In a motion for a new civil-court custody trial that attorney Thomas M. Goff released Friday, Les Severance of Lee expresses dismay that the parents of convicted murderer Wendi Mae Davidson receive more than $2,000 monthly from an Air Force death benefit and Social Security to care for 3-year-old Shane Michael Severance and Shane’s half brother, Tristan Davidson, 7.

“It is shocking that the family of Wendi Mae Davidson will benefit financially from the murder of Shane Michael Severance’s father by his mother,” Goff wrote in the six-page motion.

“This fact alone,” Goff added, “should convince any trier of fact that it is not in the best interest of the child to be with and be in the custody of” Lloyd and Judi Davidson of San Angelo, Texas.

The elder Davidsons and their attorneys have refused comment since the custody case began more than a year ago. Davidson attorney Tim Edwards, however, has accused Severance of using Shane Michael for money and publicity, particularly in Maine, in a San Angelo newspaper.

Les Severance denied that claim. In an interview last week, he said he believes that an audiotape of Lloyd Davidson secretly recorded last year by Wendi shows that her father is an unfit parent for Shane – which she intended to prove with the recording.

“The tape against Lloyd should have been a sign that he’s not all there,” Severance said. “Shane should have been given a chance to live a better life here with us.”

San Angelo 340th Judicial District Judge Jay Weatherby disagreed. In a ruling released April 30, he rejected almost all claims in the appeal filed by Goff on Severance’s behalf.

Weatherby judged that the elder Davidsons had taken good care of the boy, of whom the Severances have partial custody.

Nor were any other Davidsons ever charged in connection with the murder of Michael Leslie Severance, 24, an Air Force staff sergeant. A Lee native, Severance’s body was found March 4, 2006, in a pond owned by Terrell Sheen, a Davidson family friend and influential San Angelo landlord.

Weatherby sided with a psychologist hired by the Davidson family, Dr. Johnny Burkhalter, who testified that separating Shane from Tristan would be detrimental to Shane’s health.

He disagreed with the counselor hired by the Severances, Dr. John Lorenz of Bangor, who said Burkhalter’s rationale defied common sense.

The recording begins, as Davidson admitted under oath during the October custody trial, with her visiting her parents’ San Angelo home, in violation of a court order barring her from being there when Shane was present, on a false pretense. Her real motive, she testified, was to record her father having a meltdown to use the tape to secure Shane’s custody for herself at a later date.

In the recording, Lloyd Davidson uses the word “hate” 29 times in one uninterrupted passage that runs two transcript pages.
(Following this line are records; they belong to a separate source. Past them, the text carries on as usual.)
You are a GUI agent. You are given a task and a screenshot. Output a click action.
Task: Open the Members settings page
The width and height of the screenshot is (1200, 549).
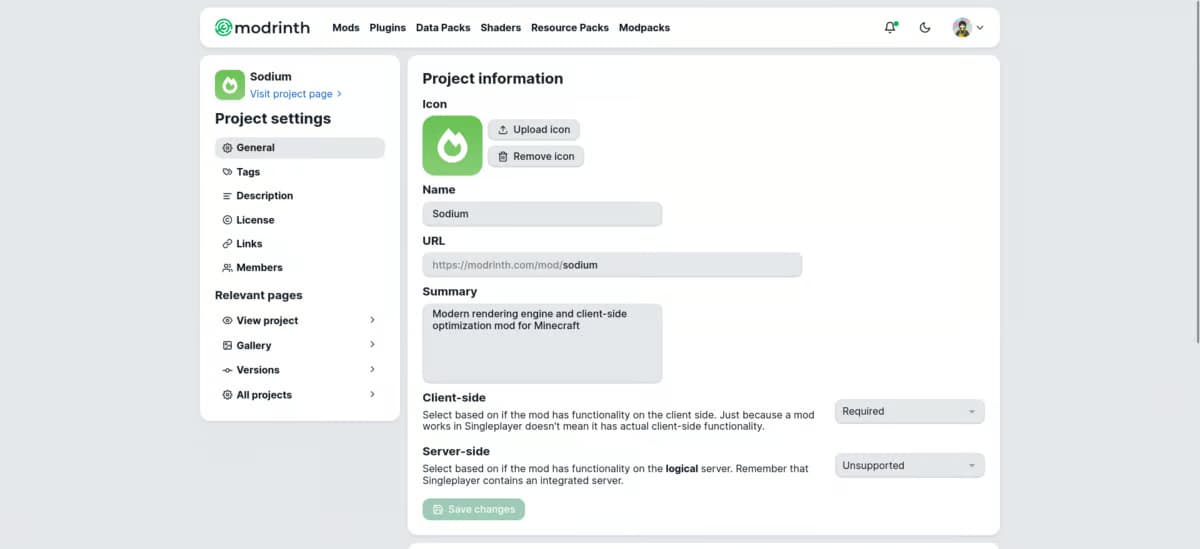[259, 268]
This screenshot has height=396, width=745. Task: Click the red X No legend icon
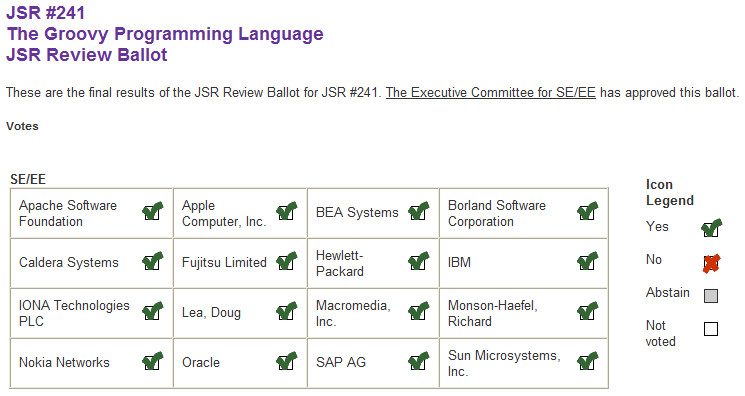point(711,263)
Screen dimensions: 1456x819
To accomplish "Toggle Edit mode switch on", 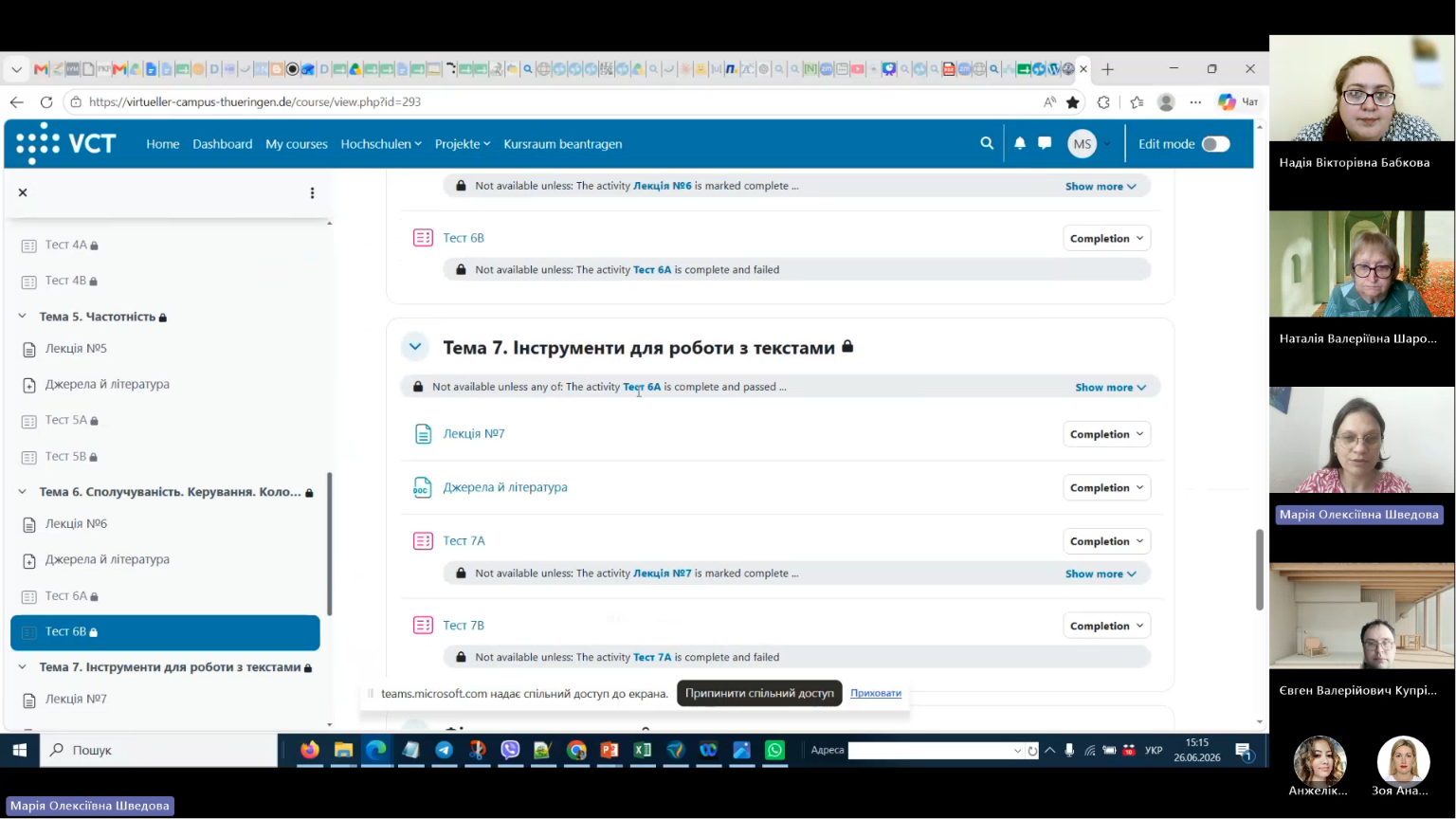I will tap(1215, 144).
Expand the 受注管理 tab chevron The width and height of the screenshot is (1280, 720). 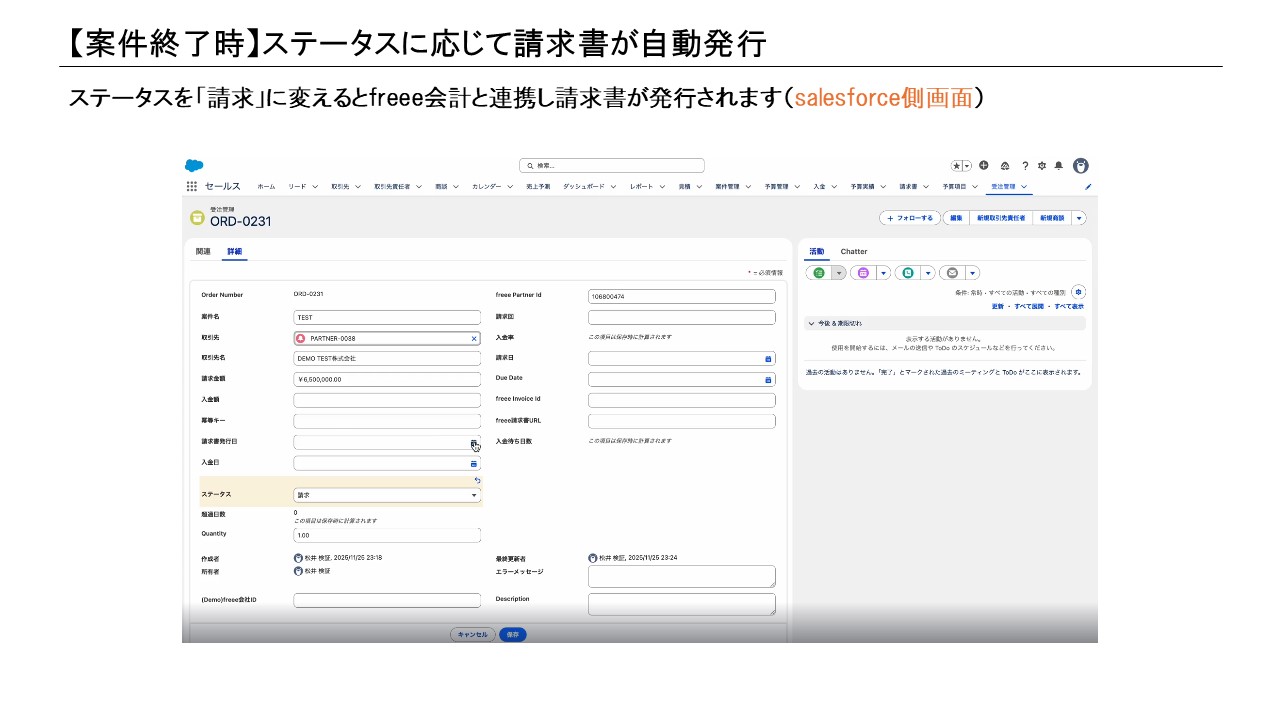tap(1023, 186)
Davidson occasionally was speaking in the presence of his toddler grandson, Tristan Davidson. At one point, prompted by the elder Davidson’s monologue, Tristan asks, “Mama, did you kill someone?”

“Wendi hates Tristan. Wendi hates baby Shane. Wendi’s so full of hate,” Lloyd Davidson says on the tape.

Attorneys for the Davidsons and their daughter, who retained separate counsel for the custody trial, argued against the tape’s admission. They questioned its authenticity, suggesting it could have been altered because it had significant gaps.

Goff answered that he learned of the tape from Wendi Davidson during his deposition of her and received it from her attorneys. The attorney appointed to represent Shane’s interests also argued for the tape’s admission, saying that it was “disturbing.” The judge admitted the tape into evidence.

A former veterinarian, Wendi Davidson is serving a 25-year sentence at a Texas prison. She is appealing her conviction.

Under the existing custody arrangement, Shane Severance will visit his Maine grandparents for about six weeks starting next month.

No court response date for Goff’s custody appeal has been set.